Print the data exactly as it is given, please.

Collected data:
━━━━━━━━━━

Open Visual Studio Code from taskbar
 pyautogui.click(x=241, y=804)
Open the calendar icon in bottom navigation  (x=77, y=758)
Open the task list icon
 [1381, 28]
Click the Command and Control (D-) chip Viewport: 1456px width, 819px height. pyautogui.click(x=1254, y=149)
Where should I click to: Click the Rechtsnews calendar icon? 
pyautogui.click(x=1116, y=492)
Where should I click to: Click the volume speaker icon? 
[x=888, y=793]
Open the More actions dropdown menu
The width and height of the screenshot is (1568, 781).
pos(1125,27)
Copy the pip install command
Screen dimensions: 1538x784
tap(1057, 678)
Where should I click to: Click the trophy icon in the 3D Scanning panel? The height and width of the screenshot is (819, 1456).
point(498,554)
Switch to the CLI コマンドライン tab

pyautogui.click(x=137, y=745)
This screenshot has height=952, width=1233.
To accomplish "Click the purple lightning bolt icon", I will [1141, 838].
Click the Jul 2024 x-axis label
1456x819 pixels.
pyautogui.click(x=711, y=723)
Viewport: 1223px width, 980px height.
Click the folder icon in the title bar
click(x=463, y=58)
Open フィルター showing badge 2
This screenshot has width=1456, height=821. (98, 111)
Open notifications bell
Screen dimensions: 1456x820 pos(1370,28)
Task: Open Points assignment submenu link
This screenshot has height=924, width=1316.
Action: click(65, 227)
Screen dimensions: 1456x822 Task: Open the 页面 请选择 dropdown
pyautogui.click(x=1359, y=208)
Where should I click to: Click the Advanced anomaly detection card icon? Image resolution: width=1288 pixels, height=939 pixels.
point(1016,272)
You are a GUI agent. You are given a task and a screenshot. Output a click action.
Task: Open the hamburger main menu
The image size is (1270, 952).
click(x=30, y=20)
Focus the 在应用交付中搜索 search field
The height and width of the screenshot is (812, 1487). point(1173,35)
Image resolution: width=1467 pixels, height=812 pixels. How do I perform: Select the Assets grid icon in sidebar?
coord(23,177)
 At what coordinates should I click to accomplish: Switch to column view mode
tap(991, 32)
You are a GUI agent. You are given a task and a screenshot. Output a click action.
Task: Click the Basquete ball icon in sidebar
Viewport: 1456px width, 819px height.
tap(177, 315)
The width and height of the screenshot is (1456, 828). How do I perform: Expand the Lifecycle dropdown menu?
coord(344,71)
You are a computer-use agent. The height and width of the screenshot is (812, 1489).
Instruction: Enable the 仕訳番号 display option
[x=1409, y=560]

━━━━━━━━━━

*Written solution*.
Open Visual Studio Code from taskbar
 pyautogui.click(x=241, y=804)
Open the calendar icon in bottom navigation  (x=77, y=758)
Open the task list icon
 [1381, 28]
Click the Command and Control (D-) chip Viewport: 1456px width, 819px height. pyautogui.click(x=1254, y=149)
Where should I click to: Click the Rechtsnews calendar icon? 
pyautogui.click(x=1116, y=492)
Where should I click to: Click the volume speaker icon? 
[x=888, y=793]
Open the More actions dropdown menu
The width and height of the screenshot is (1568, 781).
pos(1125,27)
Copy the pip install command
Screen dimensions: 1538x784
tap(1057, 678)
Where should I click to: Click the trophy icon in the 3D Scanning panel? The height and width of the screenshot is (819, 1456).
point(498,554)
Switch to the CLI コマンドライン tab

pyautogui.click(x=137, y=745)
This screenshot has height=952, width=1233.
To accomplish "Click the purple lightning bolt icon", I will [1141, 838].
Click the Jul 2024 x-axis label
1456x819 pixels.
pyautogui.click(x=711, y=723)
Viewport: 1223px width, 980px height.
Click the folder icon in the title bar
click(x=463, y=58)
Open フィルター showing badge 2
This screenshot has width=1456, height=821. (98, 111)
Open notifications bell
Screen dimensions: 1456x820 pos(1370,28)
Task: Open Points assignment submenu link
This screenshot has height=924, width=1316.
Action: click(65, 227)
Screen dimensions: 1456x822 Task: Open the 页面 请选择 dropdown
pyautogui.click(x=1359, y=208)
Where should I click to: Click the Advanced anomaly detection card icon? Image resolution: width=1288 pixels, height=939 pixels.
point(1016,272)
You are a GUI agent. You are given a task and a screenshot. Output a click action.
Task: Open the hamburger main menu
The image size is (1270, 952).
click(x=30, y=20)
Focus the 在应用交付中搜索 search field
The height and width of the screenshot is (812, 1487). point(1173,35)
Image resolution: width=1467 pixels, height=812 pixels. How do I perform: Select the Assets grid icon in sidebar?
coord(23,177)
 At what coordinates should I click to accomplish: Switch to column view mode
tap(991, 32)
You are a GUI agent. You are given a task and a screenshot. Output a click action.
Task: Click the Basquete ball icon in sidebar
Viewport: 1456px width, 819px height.
tap(177, 315)
The width and height of the screenshot is (1456, 828). How do I perform: Expand the Lifecycle dropdown menu?
coord(344,71)
You are a computer-use agent. The height and width of the screenshot is (812, 1489).
Instruction: Enable the 仕訳番号 display option
[x=1409, y=560]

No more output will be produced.